But I've lost my tennis partner. I have a very hard time finding someone who is a good match for me on the court. I don't like competitive playing anymore. I want the zen, the poetry, the rhythm, and I have just, after a few weeks of evening netting, been regaining my pulse and swing. I wanted to play tonight, but my room-mate is gone. He left a lot of things, and took others, including a costly video camera I'd purchased from him for $500- out of spite. I didn't know last night, as he left, if I should hug him and try to heal the pain we both felt or to step back and let him go. He is just 23, and we are both baffled and confused about our relationship.

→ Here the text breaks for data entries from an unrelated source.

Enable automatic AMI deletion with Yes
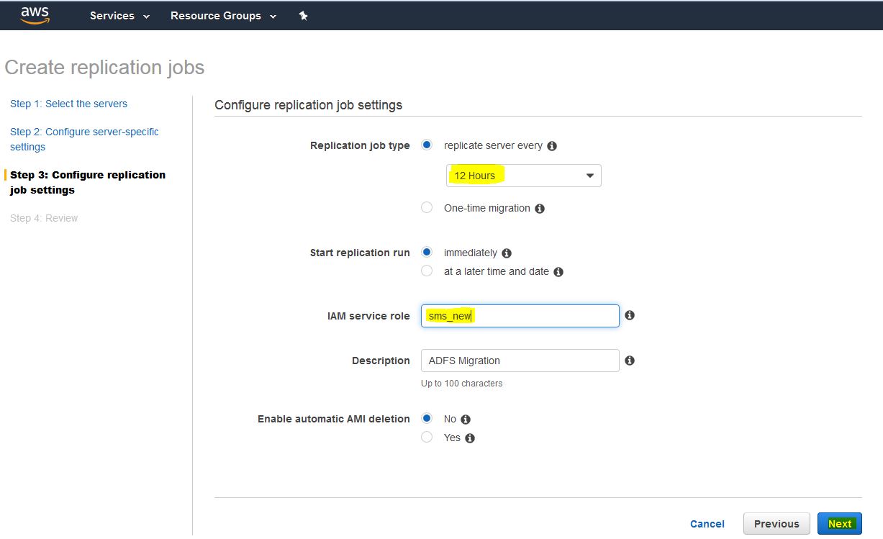Image resolution: width=883 pixels, height=539 pixels. (x=427, y=438)

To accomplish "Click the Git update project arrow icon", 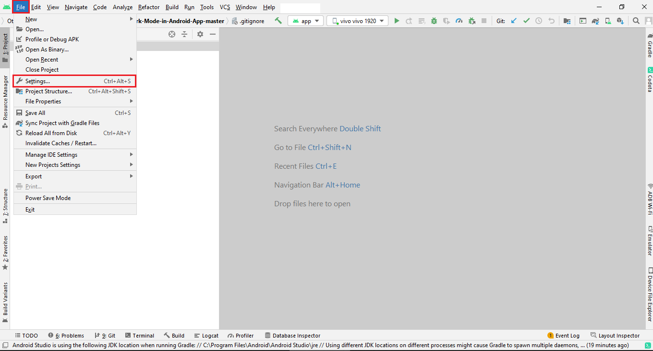I will click(514, 21).
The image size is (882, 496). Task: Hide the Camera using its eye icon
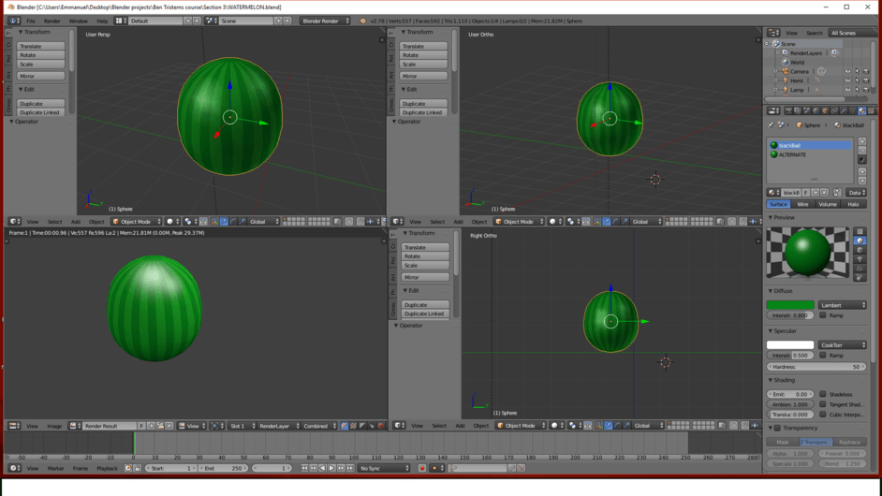[847, 71]
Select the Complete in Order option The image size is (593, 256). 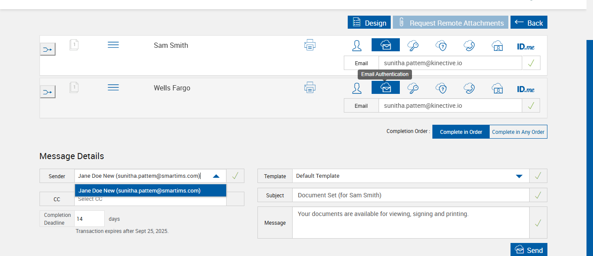(x=461, y=132)
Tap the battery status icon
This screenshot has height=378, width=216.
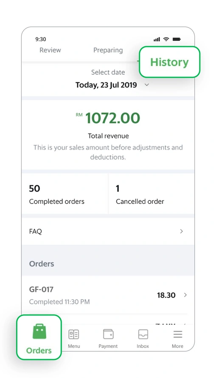[x=177, y=39]
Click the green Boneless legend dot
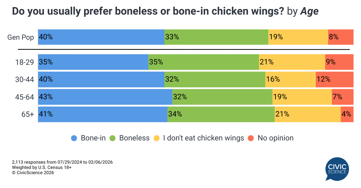Screen dimensions: 361x188 tap(112, 138)
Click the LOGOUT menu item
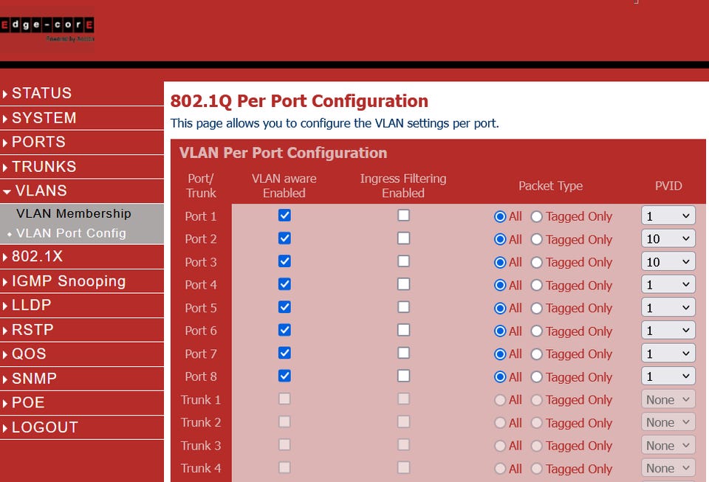 [x=44, y=427]
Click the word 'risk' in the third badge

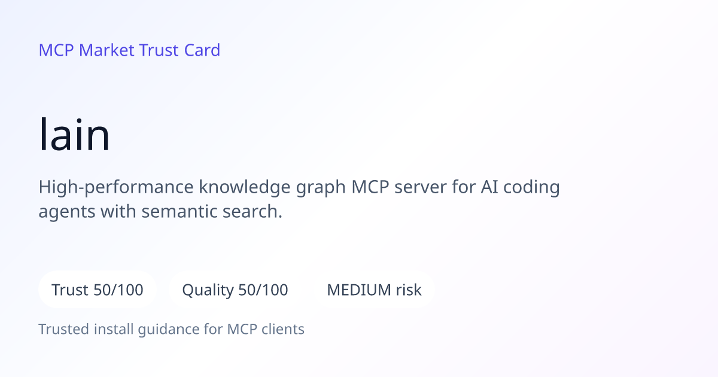point(409,290)
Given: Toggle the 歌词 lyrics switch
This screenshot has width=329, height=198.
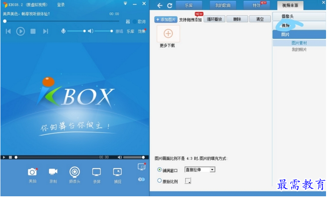Looking at the screenshot, I should 135,21.
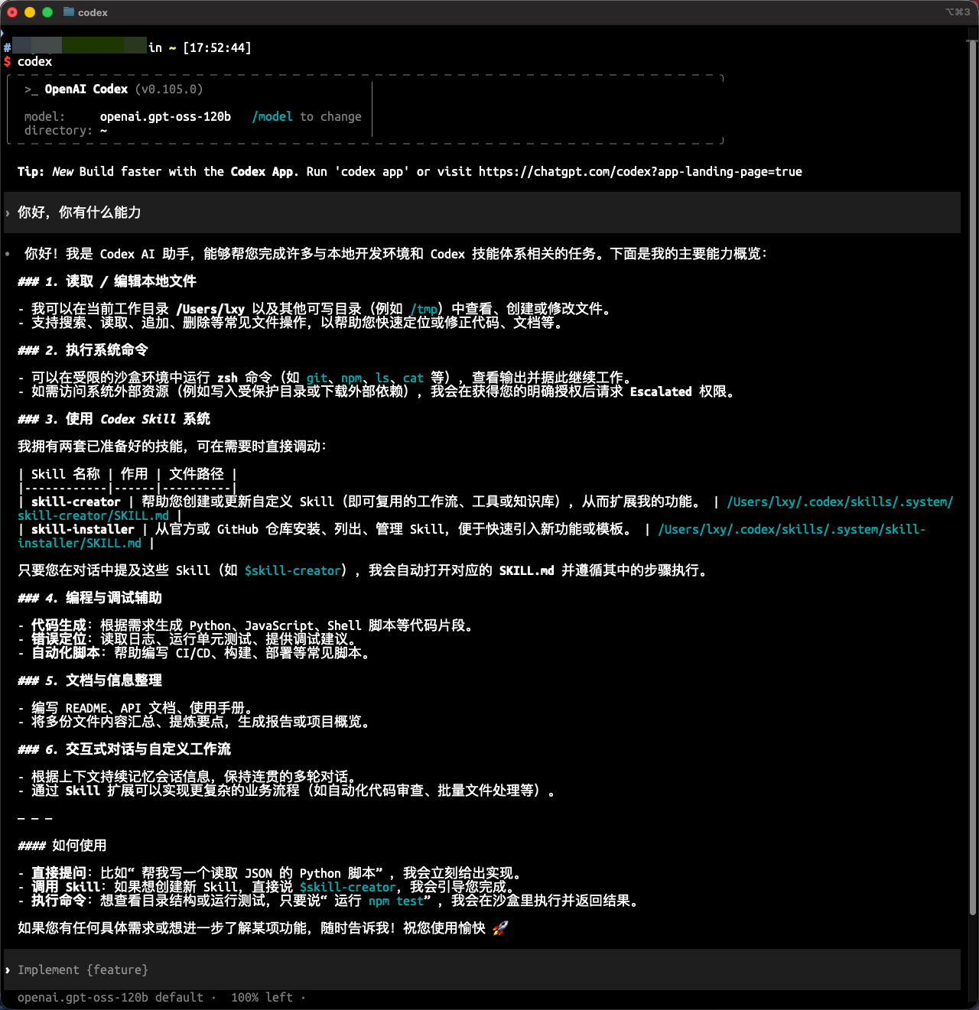Open the chatgpt.com/codex URL in the tip
979x1010 pixels.
[x=640, y=172]
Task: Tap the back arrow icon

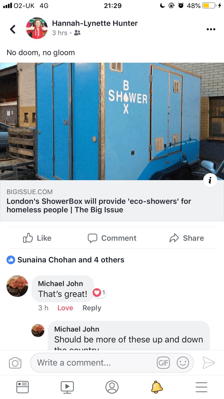Action: tap(13, 29)
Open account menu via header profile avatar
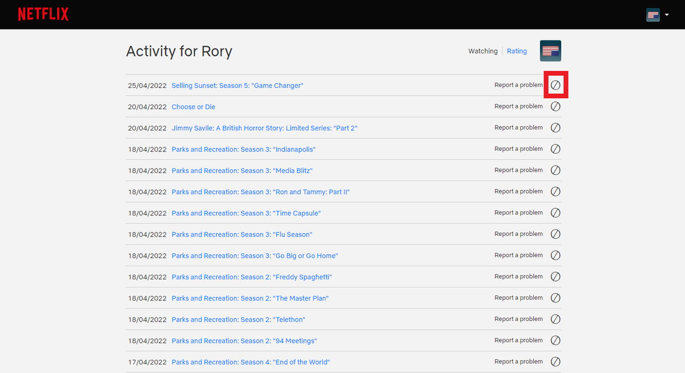 pyautogui.click(x=653, y=15)
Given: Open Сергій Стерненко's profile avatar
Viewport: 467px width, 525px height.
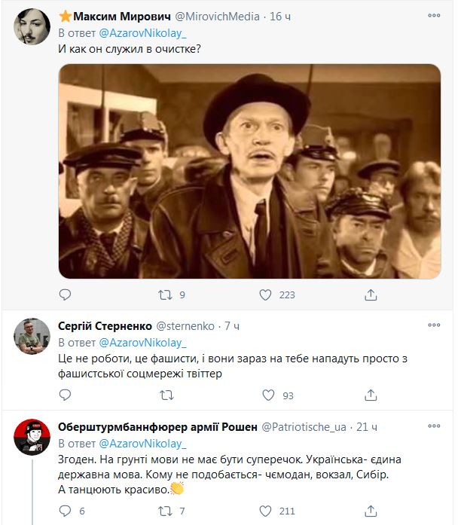Looking at the screenshot, I should point(32,337).
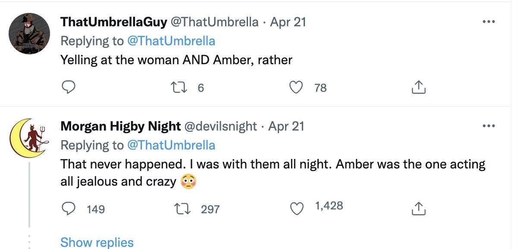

It's my house, "BFD," I say: I'd sign it all away in a minute for the right reasons, because he and I found a perfect match in our desert hikes, in camping trips, going to Deep Creek Hot Springs, Anza Borrego Desert, ZZYZX Springs, poetry readings, even the White Mountains this summer. I am not saying I'd sign the house to him, but I have no reason to want to be in a position, to have wanted to be in a position, of being older, of being the one with more natural incentive to take control, for him to feel humiliated because he hasn't lived those 22 years in between and gone through the extra two decades of developing what we might call a life: a child, a house, a career, lots of pictures of people and places and things he'll never know. And I could erase it all, because it's my life already spent, and today's a new bank balance - the desert is clean, and I'm ready for new adventures and hikes. And desert outings remain cheap, they are the most priceless things.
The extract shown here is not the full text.